Stored records
[Start of Attachment]

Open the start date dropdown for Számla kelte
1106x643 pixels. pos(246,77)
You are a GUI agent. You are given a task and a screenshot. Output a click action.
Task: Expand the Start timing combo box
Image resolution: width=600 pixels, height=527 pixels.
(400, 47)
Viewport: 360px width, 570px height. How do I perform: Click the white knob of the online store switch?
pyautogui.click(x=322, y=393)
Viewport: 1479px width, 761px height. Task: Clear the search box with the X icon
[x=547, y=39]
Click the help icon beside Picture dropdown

[End of Attachment]
[Start of Attachment]

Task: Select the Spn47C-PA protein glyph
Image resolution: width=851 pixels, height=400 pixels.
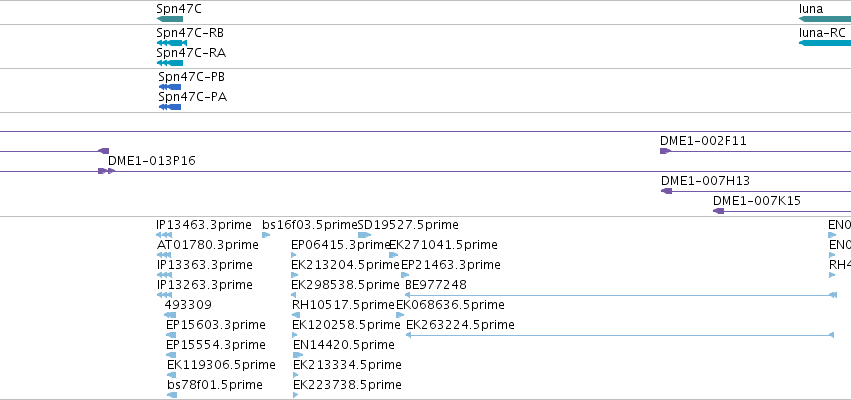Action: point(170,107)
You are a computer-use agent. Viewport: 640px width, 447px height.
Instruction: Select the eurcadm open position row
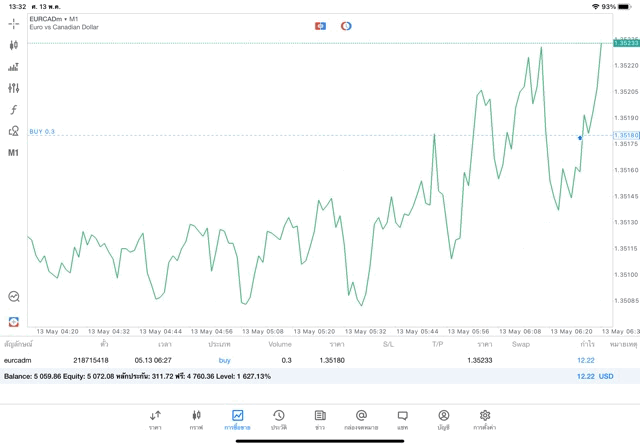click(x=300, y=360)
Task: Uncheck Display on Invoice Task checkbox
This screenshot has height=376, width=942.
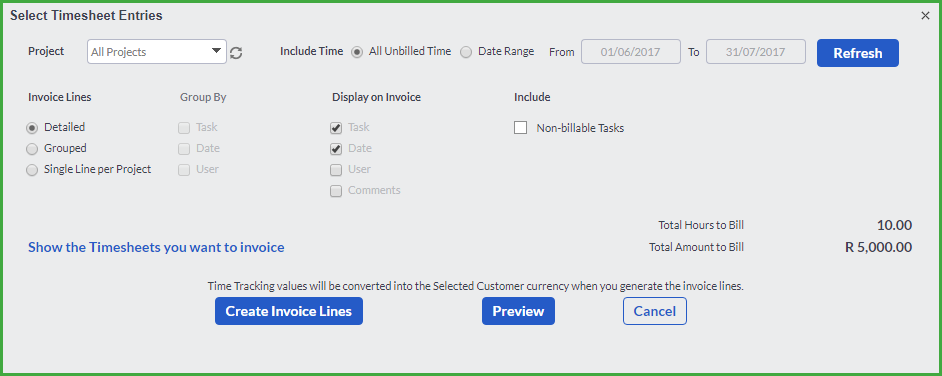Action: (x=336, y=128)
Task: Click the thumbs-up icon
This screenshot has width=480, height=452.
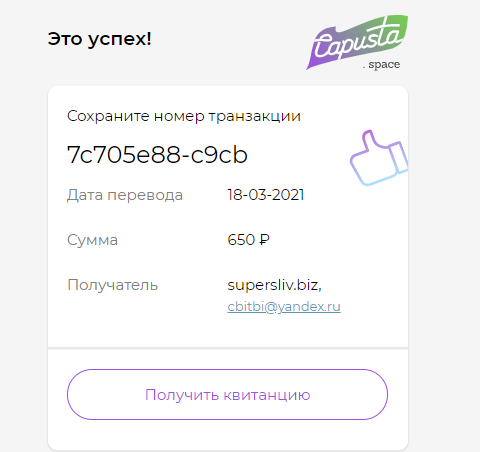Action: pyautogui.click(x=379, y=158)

[End of Attachment]

--- Problem statement ---
Going through the records, say how many lines hold the string "agent". Only the number should be given.

--- Answer space ---
2